## PROMPT
Copy task for the material below: print the line with "Where should I" and every line after it to the end, exactly as written, without the pictures.

------------------------------------

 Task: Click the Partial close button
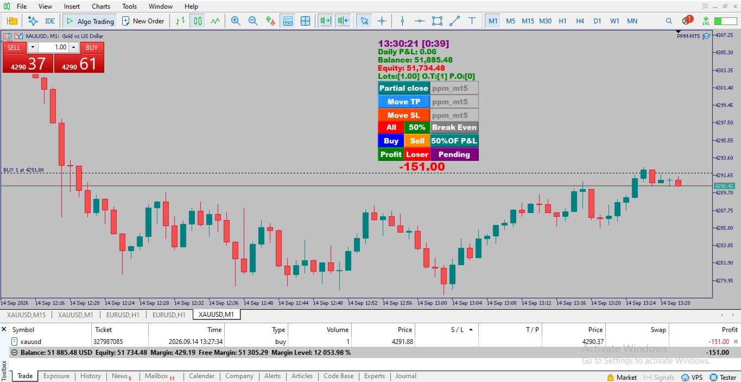[404, 88]
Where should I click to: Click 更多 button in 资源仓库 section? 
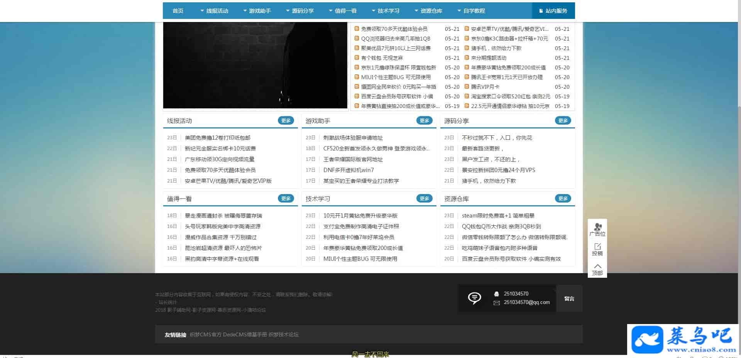[x=563, y=199]
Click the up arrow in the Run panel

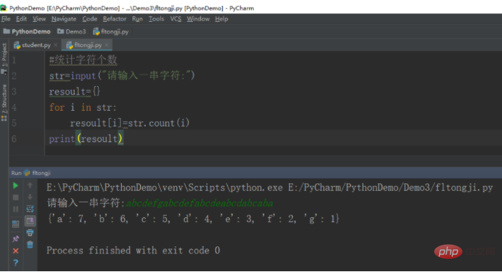pyautogui.click(x=30, y=185)
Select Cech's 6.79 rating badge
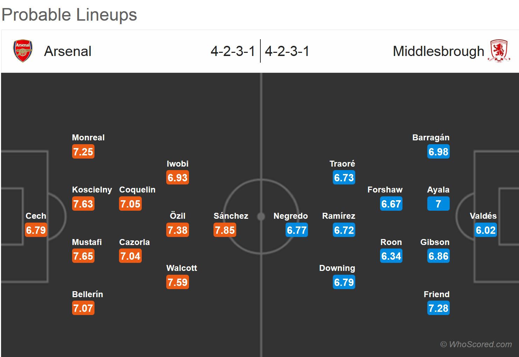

------------------------------------

## ANSWER TO THIS PROBLEM
Where should I click to: Click 更多 button in 资源仓库 section? 
[x=563, y=199]
Click the up arrow in the Run panel

pyautogui.click(x=30, y=185)
Select Cech's 6.79 rating badge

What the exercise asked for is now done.